This README provides instructions on running vLLM with Intel Gaudi devices.

Requirements and Installation

Please follow the instructions provided in the Gaudi Installation Guide to set up the environment. To achieve the best performance, please follow the methods outlined in the Optimizing Training Platform Guide.

Note

In this release (1.16.0), we are only targeting functionality and accuracy. Performance will be improved in next releases.

Requirements

  • OS: Ubuntu 22.04 LTS
  • Python: 3.10
  • Intel Gaudi 2 accelerator
  • Intel Gaudi software version 1.16.0

To verify that the Intel Gaudi software was correctly installed, run:

$ hl-smi # verify that hl-smi is in your PATH and each Gaudi accelerator is visible
$ apt list --installed | grep habana # verify that habanalabs-firmware-tools, habanalabs-graph, habanalabs-rdma-core and habanalabs-thunk are installed
$ pip list | habana # verify that habana-torch-plugin, habana-torch-dataloader, habana-pyhlml, habana-media-loader and habana_quantization_toolkit are installed

Refer to Intel Gaudi Software Stack Verification for more details.

Run Docker Image

It is highly recommended to use the latest Docker image from Intel Gaudi vault. Refer to the Intel Gaudi documentation for more details.

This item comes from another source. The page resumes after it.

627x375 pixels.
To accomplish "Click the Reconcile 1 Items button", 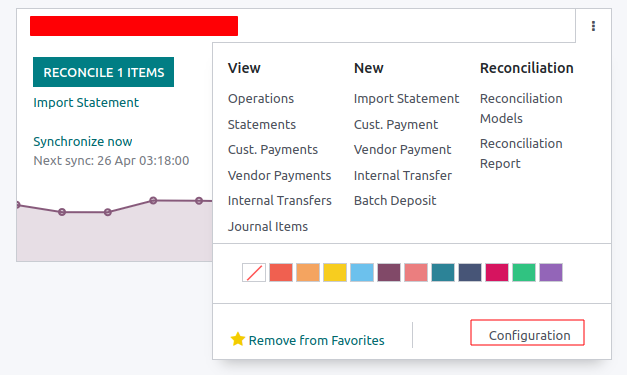I will coord(104,72).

Use the following commands to run a Docker image:

$ docker pull vault.habana.ai/gaudi-docker/1.16.0/ubuntu22.04/habanalabs/pytorch-installer-2.2.0:latest
$ docker run -it --runtime=habana -e HABANA_VISIBLE_DEVICES=all -e OMPI_MCA_btl_vader_single_copy_mechanism=none --cap-add=sys_nice --net=host --ipc=host vault.habana.ai/gaudi-docker/1.16.0/ubuntu22.04/habanalabs/pytorch-installer-2.2.0:latest

Build and Install vLLM-fork

To build and install vLLM-fork from source, run:

$ git clone https://github.com/HabanaAI/vllm-fork.git
$ cd vllm-fork
# git checkout v0.4.2-Gaudi-1.16.0
$ pip install -e .  # This may take 5-10 minutes.

Supported Features

  • Offline batched inference
  • Online inference via OpenAI-Compatible Server
  • HPU autodetection - no need to manually select device within vLLM
  • Paged KV cache with algorithms enabled for Intel Gaudi 2 accelerators
  • Custom Intel Gaudi implementations of Paged Attention, KV cache ops, prefill attention, Root Mean Square Layer Normalization, Rotary Positional Encoding
  • Tensor parallelism support for multi-card inference
  • Inference with HPU Graphs for accelerating low-batch latency and throughput

Unsupported Features

  • Beam search
  • LoRA adapters
  • Attention with Linear Biases (ALiBi)
  • Quantization (AWQ, FP8 E5M2, FP8 E4M3)
  • Prefill chunking (mixed-batch inferencing)

Supported Configurations

The following configurations have been validated to be function with Gaudi devices. Configurations that are not listed may or may not work.

Performance Tips

  • We recommend running inference on Gaudi 2 with block_size of 128 for BF16 data type. Using default values (16, 32) might lead to sub-optimal performance due to Matrix Multiplication Engine under-utilization (see Gaudi Architecture).
  • For max throughput on Llama 7B, we recommend running with batch size of 128 or 256 and max context length of 2048 with HPU Graphs enabled. If you encounter out-of-memory issues, see troubleshooting section.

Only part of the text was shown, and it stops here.